Recast every line of the items below as a numbered list, skipping any blank lines.

^^^^^^^^

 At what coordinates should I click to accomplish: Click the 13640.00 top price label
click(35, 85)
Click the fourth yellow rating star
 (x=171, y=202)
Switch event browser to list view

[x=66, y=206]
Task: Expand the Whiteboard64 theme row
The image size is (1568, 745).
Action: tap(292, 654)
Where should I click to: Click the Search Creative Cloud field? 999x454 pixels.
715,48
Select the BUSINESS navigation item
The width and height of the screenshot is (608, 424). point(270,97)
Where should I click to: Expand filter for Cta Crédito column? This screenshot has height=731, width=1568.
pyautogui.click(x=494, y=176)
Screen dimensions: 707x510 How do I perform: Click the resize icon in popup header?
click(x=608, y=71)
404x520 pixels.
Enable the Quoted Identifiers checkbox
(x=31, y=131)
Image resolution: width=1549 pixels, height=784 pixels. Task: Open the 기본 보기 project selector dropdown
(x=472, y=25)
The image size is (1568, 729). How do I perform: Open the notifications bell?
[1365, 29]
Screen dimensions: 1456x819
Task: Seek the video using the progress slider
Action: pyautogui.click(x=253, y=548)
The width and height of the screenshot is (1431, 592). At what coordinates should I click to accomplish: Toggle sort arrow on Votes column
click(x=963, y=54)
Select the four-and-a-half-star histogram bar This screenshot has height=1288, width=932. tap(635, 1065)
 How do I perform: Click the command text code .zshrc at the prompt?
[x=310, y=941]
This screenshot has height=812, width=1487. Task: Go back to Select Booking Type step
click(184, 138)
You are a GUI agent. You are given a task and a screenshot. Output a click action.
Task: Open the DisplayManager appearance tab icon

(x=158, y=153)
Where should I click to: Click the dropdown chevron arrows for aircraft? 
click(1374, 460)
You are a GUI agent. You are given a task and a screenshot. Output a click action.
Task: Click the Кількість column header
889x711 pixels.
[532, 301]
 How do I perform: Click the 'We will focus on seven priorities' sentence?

^^^^^^^^

Correct result —
1.  At what coordinates should I click to accomplish: Click the 13640.00 top price label
2. click(35, 85)
3. Click the fourth yellow rating star
4.  (x=171, y=202)
5. Switch event browser to list view
6. [x=66, y=206]
7. Task: Expand the Whiteboard64 theme row
8. The image size is (1568, 745).
9. Action: tap(292, 654)
10. Where should I click to: Click the Search Creative Cloud field? 999x454 pixels.
11. 715,48
12. Select the BUSINESS navigation item
13. The width and height of the screenshot is (608, 424). point(270,97)
14. Where should I click to: Expand filter for Cta Crédito column? This screenshot has height=731, width=1568.
15. pyautogui.click(x=494, y=176)
16. Screen dimensions: 707x510 How do I perform: Click the resize icon in popup header?
17. click(x=608, y=71)
18. 404x520 pixels.
19. Enable the Quoted Identifiers checkbox
20. (x=31, y=131)
21. Image resolution: width=1549 pixels, height=784 pixels. Task: Open the 기본 보기 project selector dropdown
22. (x=472, y=25)
23. The image size is (1568, 729). How do I perform: Open the notifications bell?
24. [1365, 29]
25. Screen dimensions: 1456x819
26. Task: Seek the video using the progress slider
27. Action: pyautogui.click(x=253, y=548)
28. The width and height of the screenshot is (1431, 592). At what coordinates should I click to accomplish: Toggle sort arrow on Votes column
29. click(x=963, y=54)
30. Select the four-and-a-half-star histogram bar This screenshot has height=1288, width=932. tap(635, 1065)
31.  How do I perform: Click the command text code .zshrc at the prompt?
32. [x=310, y=941]
33. This screenshot has height=812, width=1487. Task: Go back to Select Booking Type step
34. click(184, 138)
35. You are a GUI agent. You are given a task and a screenshot. Output a click action.
36. Task: Open the DisplayManager appearance tab icon
37. (x=158, y=153)
38. Where should I click to: Click the dropdown chevron arrows for aircraft? 
39. click(1374, 460)
40. You are a GUI agent. You are given a task and a screenshot. Output a click action.
41. Task: Click the Кількість column header
42. 889x711 pixels.
43. [532, 301]
44.  How do I perform: Click the 'We will focus on seven priorities' sentence?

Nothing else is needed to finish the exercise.